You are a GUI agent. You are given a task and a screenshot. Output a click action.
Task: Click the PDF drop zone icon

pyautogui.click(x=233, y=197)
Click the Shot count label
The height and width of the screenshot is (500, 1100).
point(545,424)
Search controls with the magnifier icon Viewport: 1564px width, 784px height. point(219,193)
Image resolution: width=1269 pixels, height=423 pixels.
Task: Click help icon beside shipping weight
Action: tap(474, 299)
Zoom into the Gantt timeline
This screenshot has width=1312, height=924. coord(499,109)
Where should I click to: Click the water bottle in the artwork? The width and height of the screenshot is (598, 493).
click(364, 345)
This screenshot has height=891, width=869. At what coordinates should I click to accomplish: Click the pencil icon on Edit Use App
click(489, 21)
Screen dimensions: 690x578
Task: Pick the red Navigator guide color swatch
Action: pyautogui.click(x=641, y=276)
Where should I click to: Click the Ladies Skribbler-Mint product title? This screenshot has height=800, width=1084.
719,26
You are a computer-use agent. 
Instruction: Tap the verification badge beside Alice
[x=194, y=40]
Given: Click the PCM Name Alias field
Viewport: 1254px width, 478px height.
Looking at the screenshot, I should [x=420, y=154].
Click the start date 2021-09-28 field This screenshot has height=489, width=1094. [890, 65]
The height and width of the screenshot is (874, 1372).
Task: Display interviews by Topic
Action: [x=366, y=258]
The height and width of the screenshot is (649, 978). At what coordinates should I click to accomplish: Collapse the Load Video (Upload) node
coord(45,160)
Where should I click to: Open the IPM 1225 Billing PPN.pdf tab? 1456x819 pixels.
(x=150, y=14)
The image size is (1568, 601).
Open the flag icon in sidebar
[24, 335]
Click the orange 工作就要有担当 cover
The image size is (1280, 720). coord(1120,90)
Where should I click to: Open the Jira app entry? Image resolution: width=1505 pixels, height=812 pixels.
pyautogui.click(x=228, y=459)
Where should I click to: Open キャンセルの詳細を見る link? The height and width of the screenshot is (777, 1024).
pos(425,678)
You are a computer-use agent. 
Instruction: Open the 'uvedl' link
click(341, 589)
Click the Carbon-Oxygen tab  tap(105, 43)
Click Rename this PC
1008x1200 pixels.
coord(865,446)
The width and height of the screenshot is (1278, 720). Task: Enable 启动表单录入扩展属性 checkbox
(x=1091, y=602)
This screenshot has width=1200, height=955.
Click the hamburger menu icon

-=-=-=-=-

- [Requirement]:
Collect each line from the listing above that contains the word "accomplish" and copy it in full.

- [Worked answer]:
This screenshot has height=891, width=869. At what coordinates should I click to accomplish: Click the pencil icon on Edit Use App
The height and width of the screenshot is (649, 978). At what coordinates should I click to accomplish: Collapse the Load Video (Upload) node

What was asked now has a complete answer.